An informed source told the International Campaign for Human Rights in Iran that during Zahra Bahrami’s detention, her interrogation team was the Iranian Intelligence Ministry’s Anti-Espionage Team. Therefore the possibility that her initial charges were drug-related is nil. According to the said source, during her first few weeks of detention in prison, Zahra Bahrami was physically and psychologically tortured to provide televised confessions according to a pre-written scenario.
Jinoos Sharif told the Campaign that the Iranian Judiciary has not yet reviewed the security charges waged against her client. “I am bewildered as to how my client’s death sentence was issued while her security charges had not yet been reviewed.” Considering Zahra Bahrami’s initial charges immediately after her arrest were about security issues and her presence during the post-election protests and interviewing with foreign media, Bahrami’s daughter said that the Iranian authorities now wish to shift the public opinion from the subject of elections. “My mother is a citizen of the Netherlands. They probably leveled this accusation against her in order to cut the Dutch government’s reach [into the case]. They have previously waged such unfounded charges against others, too. A while ago, they claimed that they had found drugs in the office of a prominent lawyer, but because he was a distinguished man, they could not play on this story too much. But my mother is a lonely woman without anyone, so they think they can do this to her. They know she has no one to help her,” said Banafsheh Nayebpour, Zahra Bahrami’s daughter.
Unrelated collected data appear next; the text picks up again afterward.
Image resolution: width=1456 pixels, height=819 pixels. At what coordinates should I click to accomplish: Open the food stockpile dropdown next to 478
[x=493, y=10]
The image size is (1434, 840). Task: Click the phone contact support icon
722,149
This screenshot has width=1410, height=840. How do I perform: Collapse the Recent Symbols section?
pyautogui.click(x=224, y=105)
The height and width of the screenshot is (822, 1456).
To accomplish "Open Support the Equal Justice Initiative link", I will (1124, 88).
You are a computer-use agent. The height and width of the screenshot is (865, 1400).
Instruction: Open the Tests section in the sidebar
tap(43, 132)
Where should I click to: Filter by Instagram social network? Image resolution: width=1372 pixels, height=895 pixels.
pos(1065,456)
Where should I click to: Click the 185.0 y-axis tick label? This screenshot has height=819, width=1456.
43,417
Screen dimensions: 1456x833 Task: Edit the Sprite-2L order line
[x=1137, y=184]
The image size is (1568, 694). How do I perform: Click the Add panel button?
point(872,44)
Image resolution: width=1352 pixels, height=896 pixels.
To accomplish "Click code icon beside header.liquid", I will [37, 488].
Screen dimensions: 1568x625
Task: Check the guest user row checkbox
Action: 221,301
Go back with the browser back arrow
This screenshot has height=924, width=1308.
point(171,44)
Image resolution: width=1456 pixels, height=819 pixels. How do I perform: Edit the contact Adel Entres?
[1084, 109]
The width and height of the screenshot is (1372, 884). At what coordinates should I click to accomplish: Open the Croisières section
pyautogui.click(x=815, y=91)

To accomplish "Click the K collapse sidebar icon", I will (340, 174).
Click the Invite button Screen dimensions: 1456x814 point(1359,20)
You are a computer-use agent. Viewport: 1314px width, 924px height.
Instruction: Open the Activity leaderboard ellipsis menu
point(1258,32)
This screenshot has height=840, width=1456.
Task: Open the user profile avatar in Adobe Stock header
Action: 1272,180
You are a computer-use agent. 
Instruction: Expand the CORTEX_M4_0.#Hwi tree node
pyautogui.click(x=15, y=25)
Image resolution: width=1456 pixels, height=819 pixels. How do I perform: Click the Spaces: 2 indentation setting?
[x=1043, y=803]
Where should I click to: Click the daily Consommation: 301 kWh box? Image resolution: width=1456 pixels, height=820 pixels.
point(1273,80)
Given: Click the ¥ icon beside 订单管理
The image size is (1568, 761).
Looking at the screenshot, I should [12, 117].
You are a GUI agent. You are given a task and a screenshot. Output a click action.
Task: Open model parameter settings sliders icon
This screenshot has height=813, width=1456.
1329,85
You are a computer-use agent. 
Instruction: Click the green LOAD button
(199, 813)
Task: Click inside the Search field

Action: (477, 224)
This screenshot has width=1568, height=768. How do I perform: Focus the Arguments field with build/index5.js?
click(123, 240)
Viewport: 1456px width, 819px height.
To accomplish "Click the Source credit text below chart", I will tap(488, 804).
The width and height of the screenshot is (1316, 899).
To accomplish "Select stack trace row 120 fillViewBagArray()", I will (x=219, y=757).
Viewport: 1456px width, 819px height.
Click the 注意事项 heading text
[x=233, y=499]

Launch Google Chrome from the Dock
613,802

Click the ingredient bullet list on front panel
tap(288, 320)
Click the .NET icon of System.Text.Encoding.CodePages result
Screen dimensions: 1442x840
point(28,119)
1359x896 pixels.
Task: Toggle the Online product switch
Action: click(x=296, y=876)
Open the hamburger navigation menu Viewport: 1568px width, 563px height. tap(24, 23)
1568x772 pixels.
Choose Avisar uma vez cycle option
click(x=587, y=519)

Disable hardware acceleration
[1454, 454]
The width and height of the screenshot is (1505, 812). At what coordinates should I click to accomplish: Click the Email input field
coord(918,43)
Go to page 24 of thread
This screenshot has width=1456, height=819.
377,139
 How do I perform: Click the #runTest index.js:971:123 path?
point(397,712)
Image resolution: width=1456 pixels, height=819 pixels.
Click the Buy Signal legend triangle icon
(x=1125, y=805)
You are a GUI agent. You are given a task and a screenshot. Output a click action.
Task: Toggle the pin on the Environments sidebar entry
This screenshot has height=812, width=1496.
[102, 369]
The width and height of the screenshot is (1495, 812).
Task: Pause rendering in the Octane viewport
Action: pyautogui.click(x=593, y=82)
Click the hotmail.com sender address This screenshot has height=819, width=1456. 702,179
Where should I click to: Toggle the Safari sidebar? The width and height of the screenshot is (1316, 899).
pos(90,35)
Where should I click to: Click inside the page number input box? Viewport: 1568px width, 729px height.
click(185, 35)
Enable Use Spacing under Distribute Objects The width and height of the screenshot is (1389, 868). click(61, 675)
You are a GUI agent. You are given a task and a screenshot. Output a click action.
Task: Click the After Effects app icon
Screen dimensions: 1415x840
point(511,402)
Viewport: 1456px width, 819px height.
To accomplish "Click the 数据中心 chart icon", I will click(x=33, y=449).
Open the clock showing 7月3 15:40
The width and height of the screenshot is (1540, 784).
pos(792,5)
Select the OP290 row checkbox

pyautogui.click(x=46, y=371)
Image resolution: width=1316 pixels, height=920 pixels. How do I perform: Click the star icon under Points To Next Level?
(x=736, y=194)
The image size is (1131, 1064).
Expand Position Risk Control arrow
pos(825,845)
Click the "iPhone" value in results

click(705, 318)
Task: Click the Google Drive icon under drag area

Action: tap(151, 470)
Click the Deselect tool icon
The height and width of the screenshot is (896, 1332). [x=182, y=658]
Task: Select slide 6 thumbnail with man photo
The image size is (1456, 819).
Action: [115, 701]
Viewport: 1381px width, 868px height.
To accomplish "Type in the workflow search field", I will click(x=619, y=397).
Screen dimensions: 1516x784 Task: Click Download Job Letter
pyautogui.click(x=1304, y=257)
Fars News Agency referred to Zahra Bahrami as “a drug trafficker,” and stated that “she was a member of an international band of drug traffickers who through help from her Dutch contact, smuggled cocaine from the Netherlands to Iran, and through her cooperation with this band, twice cocaine had been imported into the country and distributed.” According to Fars News Agency, “during the search from the said individual’s home, who had been arrested earlier on security charges, 450 grams of cocaine and 420 grams of opium were also discovered and during the following investigations, it was determined that she had also sold 150 grams of cocaine.”
“My mother always says that the confessions extracted from her and her participation in a television interview were all done under duress, and that she was forced to do it, as they had promised to help her. Unfortunately, she was not helped at all,” Zahra Bahrami’s daughter told the Campaign last week. Asked whether her mother transported drugs during her visits to Iran, her daughter said: “As her daughter, I do not accept any of these accusations. My mother said in court that because she was under pressure during the interrogations, she was made to say those things. My mother is not interested in such things at all. She doesn’t even smoke cigarettes, let alone possessing drugs. How could someone who participates in [post-] election gatherings and endangers her life, engage in such actions against her country?”
Fars News Agency also reported “Subsequently, following completion of investigations and issuance of the indictment, Zahra Bahrami’s case file was sent to the Tehran Revolutionary Courts and the trial session was held in the presence of the Prosecutor’s Representative, and the convict’s lawyer, and after review, the said individual was sentenced to death and confiscation of her assets on charges of possession of 450 grams of cocaine, and participation in the sale of 150 grams of cocaine; and to $1,400 in fines and 70 lashes on the charge of possessing 420 grams of opium. The sentence was also confirmed by the Prosecutor General.”